Leave every picture out, and write out the remaining entries exactly.

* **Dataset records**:
--- START ---

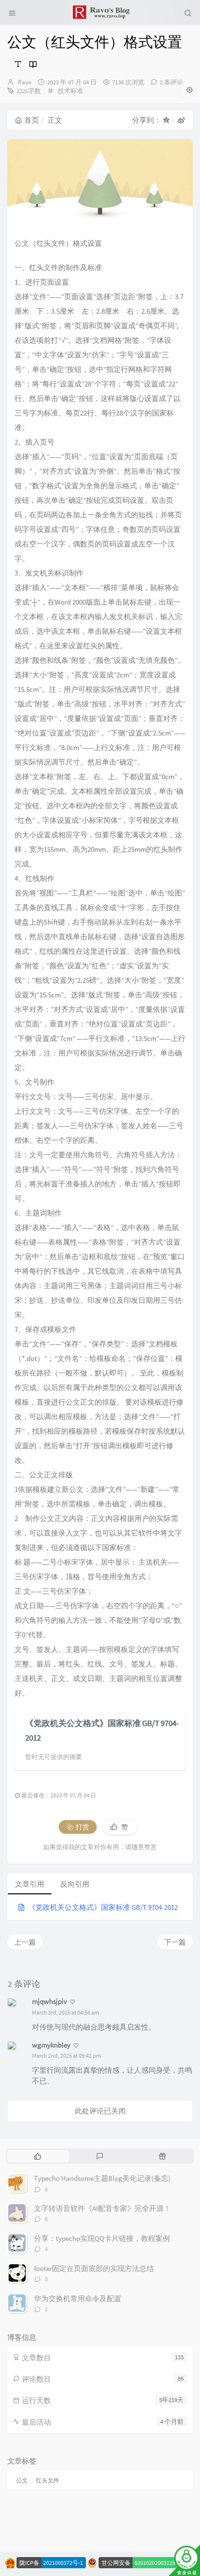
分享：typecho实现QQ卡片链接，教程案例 (102, 2238)
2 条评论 (171, 82)
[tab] (37, 2156)
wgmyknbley (51, 2044)
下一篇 (175, 1942)
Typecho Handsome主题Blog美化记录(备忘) (102, 2178)
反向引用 (74, 1883)
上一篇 (25, 1942)
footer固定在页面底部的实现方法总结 (94, 2268)
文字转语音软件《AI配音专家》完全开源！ (102, 2208)
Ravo (25, 82)
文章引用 (29, 1883)
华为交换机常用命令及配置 (77, 2298)
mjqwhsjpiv (49, 2001)
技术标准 (70, 91)
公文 (22, 2480)
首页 (31, 120)
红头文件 (47, 2480)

--- END ---

* **Solution**:
分享：typecho实现QQ卡片链接，教程案例 (102, 2238)
2 条评论 (171, 82)
[tab] (37, 2156)
wgmyknbley (51, 2044)
下一篇 (175, 1942)
Typecho Handsome主题Blog美化记录(备忘) (102, 2178)
反向引用 (74, 1883)
上一篇 (25, 1942)
footer固定在页面底部的实现方法总结 (94, 2268)
文字转语音软件《AI配音专家》完全开源！ (102, 2208)
Ravo (25, 82)
文章引用 (29, 1883)
华为交换机常用命令及配置 (77, 2298)
mjqwhsjpiv (49, 2001)
技术标准 (70, 91)
公文 (22, 2480)
首页 (31, 120)
红头文件 (47, 2480)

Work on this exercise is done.